Dataset extract:

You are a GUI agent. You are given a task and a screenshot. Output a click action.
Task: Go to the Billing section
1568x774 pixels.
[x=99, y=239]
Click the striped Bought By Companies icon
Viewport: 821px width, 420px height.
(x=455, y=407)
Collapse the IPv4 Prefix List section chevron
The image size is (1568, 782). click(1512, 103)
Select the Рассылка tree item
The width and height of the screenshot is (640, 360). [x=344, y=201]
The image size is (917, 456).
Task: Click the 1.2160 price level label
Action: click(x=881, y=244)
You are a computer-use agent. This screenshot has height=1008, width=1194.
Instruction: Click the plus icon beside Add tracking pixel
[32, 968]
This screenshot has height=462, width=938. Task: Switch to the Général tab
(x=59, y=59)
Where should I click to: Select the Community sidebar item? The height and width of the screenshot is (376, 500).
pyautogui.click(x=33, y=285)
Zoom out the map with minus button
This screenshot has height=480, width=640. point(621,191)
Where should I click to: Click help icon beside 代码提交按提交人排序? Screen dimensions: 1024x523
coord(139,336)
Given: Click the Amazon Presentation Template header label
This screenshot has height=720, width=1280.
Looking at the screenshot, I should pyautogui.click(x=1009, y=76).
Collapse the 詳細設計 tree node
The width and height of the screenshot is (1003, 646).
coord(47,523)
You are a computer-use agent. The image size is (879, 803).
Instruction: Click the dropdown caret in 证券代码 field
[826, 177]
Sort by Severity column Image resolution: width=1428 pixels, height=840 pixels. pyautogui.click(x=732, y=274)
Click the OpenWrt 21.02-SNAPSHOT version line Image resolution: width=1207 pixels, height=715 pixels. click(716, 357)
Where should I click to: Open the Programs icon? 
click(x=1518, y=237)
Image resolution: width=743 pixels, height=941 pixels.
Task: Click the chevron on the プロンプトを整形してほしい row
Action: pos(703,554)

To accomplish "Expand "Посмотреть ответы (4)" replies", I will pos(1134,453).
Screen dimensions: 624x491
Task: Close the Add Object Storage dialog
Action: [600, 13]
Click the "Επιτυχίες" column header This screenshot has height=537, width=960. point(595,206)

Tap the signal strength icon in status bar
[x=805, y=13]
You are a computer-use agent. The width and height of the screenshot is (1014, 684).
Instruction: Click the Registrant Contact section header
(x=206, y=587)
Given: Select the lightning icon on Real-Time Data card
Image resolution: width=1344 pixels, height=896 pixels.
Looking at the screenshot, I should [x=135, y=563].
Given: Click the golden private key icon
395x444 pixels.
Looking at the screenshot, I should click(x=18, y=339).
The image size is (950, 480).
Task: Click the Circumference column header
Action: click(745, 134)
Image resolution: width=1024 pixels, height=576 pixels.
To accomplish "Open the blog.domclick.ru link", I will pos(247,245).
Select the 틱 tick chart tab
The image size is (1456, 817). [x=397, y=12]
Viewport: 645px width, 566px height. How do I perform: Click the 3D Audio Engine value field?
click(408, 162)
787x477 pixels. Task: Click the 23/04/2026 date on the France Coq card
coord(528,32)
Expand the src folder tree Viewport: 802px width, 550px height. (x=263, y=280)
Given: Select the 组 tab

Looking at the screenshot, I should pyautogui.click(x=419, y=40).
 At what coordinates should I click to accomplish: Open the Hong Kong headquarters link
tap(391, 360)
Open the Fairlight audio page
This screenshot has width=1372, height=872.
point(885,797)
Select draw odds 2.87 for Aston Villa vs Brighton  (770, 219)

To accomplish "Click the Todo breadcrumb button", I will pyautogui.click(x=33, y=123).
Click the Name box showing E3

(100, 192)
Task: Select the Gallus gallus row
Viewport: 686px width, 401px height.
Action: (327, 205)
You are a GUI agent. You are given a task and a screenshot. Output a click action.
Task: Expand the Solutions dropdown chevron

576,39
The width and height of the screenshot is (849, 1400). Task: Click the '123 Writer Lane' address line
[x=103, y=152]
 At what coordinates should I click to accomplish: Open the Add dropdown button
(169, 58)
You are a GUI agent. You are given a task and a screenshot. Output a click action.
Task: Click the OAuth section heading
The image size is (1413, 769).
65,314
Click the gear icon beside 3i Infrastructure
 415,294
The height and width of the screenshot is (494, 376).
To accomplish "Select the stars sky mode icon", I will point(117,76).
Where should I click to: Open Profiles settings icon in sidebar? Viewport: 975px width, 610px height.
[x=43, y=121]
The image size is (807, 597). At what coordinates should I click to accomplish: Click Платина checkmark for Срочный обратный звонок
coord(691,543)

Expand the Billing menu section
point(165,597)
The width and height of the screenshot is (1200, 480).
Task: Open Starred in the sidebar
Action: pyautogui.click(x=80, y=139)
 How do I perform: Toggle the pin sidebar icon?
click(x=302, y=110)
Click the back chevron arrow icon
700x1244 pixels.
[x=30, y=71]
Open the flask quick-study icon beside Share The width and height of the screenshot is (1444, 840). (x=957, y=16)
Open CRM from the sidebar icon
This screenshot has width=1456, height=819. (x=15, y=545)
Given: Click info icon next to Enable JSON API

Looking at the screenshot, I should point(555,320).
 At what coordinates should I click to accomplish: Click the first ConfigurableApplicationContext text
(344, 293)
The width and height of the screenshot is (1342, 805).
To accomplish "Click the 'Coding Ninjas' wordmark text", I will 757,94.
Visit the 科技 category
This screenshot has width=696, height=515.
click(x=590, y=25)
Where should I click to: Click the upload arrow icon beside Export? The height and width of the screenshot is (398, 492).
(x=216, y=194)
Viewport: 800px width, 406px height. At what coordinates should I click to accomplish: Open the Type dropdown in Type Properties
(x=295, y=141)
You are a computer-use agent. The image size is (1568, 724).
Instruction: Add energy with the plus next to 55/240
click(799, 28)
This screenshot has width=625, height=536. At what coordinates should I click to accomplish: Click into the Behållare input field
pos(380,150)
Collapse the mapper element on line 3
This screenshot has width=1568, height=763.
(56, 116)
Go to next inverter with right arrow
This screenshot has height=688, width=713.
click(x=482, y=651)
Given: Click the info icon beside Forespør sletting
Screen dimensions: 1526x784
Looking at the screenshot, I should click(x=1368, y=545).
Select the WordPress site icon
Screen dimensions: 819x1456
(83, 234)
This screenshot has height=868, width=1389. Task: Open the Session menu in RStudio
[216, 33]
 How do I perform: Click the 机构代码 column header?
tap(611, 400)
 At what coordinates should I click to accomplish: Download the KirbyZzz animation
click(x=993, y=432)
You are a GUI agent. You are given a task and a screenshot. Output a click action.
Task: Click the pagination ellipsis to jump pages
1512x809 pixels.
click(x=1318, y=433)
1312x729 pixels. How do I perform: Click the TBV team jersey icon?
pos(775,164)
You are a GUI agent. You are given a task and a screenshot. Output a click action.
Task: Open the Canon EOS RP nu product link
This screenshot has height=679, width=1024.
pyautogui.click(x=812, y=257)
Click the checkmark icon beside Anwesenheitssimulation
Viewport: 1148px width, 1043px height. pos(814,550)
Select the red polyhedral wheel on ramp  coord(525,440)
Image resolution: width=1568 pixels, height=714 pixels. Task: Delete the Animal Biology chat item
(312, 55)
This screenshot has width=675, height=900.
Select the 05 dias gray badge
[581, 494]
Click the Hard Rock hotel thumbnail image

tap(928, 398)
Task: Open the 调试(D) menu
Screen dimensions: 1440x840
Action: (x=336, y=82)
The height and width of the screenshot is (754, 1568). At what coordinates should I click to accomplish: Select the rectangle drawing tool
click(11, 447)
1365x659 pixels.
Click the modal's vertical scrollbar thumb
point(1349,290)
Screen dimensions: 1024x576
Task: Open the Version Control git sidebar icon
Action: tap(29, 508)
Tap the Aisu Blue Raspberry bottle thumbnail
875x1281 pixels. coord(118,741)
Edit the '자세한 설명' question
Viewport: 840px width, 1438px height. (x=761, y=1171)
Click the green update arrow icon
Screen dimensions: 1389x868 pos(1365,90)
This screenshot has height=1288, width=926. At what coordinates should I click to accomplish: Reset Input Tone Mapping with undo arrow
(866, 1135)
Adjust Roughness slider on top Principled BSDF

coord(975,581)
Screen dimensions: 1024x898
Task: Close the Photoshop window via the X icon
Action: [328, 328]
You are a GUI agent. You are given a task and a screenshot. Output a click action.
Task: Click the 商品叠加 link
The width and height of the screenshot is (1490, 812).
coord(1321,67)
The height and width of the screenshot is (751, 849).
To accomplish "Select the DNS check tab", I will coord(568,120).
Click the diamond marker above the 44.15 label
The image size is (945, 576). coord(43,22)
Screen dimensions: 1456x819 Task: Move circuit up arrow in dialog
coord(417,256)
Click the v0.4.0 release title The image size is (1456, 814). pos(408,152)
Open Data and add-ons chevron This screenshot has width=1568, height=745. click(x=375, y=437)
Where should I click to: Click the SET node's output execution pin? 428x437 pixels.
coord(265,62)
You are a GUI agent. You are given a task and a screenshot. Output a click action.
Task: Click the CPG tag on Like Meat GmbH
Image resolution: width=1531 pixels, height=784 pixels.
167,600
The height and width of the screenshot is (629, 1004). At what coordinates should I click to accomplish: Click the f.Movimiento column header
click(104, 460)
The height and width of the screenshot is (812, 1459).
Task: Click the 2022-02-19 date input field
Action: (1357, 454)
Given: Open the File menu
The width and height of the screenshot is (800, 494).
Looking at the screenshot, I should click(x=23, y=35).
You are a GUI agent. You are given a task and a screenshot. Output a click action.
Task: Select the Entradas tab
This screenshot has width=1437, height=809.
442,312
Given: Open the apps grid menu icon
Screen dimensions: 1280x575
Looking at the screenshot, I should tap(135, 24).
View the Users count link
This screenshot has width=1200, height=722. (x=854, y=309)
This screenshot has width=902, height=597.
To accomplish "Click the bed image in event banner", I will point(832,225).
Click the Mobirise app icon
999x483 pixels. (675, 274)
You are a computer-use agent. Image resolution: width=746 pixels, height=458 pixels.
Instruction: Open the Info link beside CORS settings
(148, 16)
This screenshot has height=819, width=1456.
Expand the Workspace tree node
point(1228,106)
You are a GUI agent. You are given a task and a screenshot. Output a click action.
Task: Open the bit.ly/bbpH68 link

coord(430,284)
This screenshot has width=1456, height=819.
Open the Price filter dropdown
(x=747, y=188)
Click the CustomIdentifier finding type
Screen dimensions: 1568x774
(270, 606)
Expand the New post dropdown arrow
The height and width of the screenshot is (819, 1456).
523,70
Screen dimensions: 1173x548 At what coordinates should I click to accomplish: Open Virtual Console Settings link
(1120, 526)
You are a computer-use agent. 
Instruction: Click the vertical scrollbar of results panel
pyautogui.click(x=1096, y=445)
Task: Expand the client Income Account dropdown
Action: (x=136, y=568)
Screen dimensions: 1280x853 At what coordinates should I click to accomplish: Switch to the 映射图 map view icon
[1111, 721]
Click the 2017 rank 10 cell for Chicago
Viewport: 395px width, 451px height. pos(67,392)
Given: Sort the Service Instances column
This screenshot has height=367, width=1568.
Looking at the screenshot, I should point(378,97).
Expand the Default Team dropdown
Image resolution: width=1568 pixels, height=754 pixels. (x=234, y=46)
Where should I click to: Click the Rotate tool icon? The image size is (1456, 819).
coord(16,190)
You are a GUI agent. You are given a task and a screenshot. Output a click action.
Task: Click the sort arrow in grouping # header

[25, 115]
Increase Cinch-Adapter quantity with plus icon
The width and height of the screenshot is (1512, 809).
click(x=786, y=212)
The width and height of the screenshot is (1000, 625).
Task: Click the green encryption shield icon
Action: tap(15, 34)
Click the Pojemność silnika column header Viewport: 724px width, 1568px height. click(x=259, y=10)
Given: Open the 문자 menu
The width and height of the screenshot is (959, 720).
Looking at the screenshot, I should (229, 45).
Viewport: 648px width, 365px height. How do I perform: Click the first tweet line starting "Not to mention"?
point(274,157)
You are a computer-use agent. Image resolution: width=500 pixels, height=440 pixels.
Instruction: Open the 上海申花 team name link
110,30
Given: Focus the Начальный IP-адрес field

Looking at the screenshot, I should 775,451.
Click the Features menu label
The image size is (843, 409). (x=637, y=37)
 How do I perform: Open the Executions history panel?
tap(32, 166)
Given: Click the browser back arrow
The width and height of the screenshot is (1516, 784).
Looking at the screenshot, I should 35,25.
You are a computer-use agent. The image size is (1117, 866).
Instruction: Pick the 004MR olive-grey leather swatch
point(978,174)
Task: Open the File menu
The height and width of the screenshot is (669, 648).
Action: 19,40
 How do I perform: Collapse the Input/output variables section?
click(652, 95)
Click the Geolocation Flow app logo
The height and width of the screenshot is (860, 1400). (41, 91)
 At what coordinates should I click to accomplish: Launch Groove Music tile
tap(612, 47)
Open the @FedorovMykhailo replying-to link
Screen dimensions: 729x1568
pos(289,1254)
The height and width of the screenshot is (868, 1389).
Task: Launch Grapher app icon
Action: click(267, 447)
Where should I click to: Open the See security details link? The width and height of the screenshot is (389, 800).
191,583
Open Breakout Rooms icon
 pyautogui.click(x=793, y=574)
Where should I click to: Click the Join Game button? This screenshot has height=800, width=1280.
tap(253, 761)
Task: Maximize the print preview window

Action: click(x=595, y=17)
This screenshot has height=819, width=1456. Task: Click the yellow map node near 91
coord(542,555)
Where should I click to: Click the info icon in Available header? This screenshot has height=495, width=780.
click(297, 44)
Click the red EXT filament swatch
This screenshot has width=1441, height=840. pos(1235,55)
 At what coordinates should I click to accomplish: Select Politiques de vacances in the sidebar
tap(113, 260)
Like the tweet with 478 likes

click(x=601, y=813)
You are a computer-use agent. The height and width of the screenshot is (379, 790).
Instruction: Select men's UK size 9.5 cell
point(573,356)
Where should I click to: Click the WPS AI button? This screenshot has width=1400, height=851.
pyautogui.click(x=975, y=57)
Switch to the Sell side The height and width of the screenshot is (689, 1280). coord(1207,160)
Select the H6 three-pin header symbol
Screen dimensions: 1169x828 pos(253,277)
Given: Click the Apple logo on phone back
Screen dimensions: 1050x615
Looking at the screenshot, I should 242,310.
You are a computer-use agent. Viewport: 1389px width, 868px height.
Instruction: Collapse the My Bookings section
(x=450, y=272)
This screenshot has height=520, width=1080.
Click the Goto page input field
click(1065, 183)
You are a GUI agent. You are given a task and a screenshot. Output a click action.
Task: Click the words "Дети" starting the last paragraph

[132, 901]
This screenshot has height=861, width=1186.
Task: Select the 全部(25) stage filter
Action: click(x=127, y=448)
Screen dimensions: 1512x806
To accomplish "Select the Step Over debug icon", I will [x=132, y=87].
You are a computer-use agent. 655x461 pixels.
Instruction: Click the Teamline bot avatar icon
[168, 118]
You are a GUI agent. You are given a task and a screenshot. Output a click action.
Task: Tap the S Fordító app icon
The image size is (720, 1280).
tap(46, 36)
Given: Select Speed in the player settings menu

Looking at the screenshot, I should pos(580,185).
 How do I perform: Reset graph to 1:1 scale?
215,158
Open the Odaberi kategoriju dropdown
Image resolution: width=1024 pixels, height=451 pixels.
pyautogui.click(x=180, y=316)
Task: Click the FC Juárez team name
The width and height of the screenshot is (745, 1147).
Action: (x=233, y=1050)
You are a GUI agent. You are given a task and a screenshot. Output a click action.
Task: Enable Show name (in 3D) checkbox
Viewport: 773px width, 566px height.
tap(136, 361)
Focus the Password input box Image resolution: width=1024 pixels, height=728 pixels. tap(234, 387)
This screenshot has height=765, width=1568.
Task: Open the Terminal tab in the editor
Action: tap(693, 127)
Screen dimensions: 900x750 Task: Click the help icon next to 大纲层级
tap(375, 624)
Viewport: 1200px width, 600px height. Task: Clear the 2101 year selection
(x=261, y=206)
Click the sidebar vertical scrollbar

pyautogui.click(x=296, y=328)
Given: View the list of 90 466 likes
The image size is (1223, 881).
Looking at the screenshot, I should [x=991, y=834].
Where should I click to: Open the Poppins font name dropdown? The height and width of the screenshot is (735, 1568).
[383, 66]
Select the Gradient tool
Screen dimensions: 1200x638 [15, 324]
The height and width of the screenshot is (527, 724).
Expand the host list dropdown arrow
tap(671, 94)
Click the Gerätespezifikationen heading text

Task goal: Count the lines in the items above that contain the string "header", with case counting, and give only the number.

Correct result: 10